Target position records
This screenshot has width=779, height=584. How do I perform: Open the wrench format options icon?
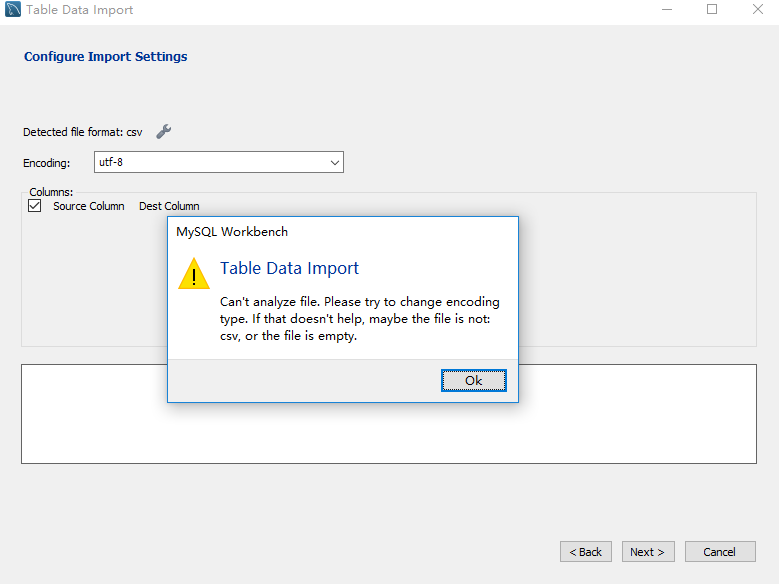[x=163, y=132]
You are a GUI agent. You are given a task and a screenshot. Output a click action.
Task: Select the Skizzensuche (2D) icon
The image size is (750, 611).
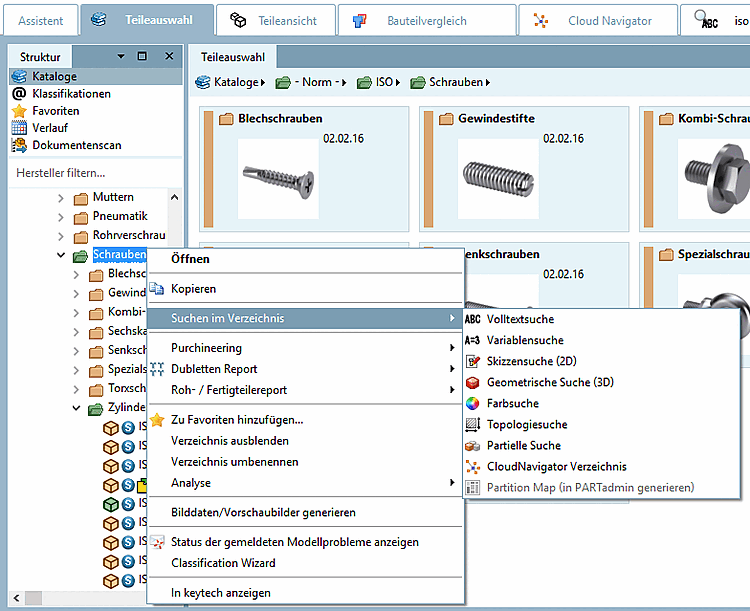point(473,361)
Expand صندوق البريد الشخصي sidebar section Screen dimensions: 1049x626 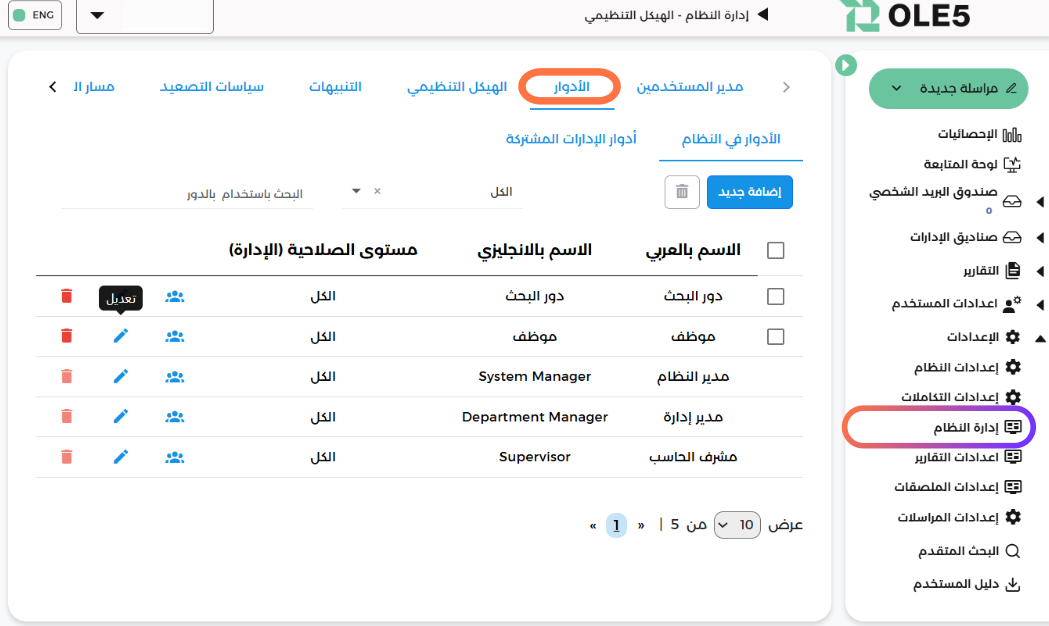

▶ **GOAL OF THE EXERCISE**: Collect every line of the material that contains the word "icon".

▶ **RESULT**:
This screenshot has width=779, height=584. How do I perform: Open the wrench format options icon?
Task: Select the Skizzensuche (2D) icon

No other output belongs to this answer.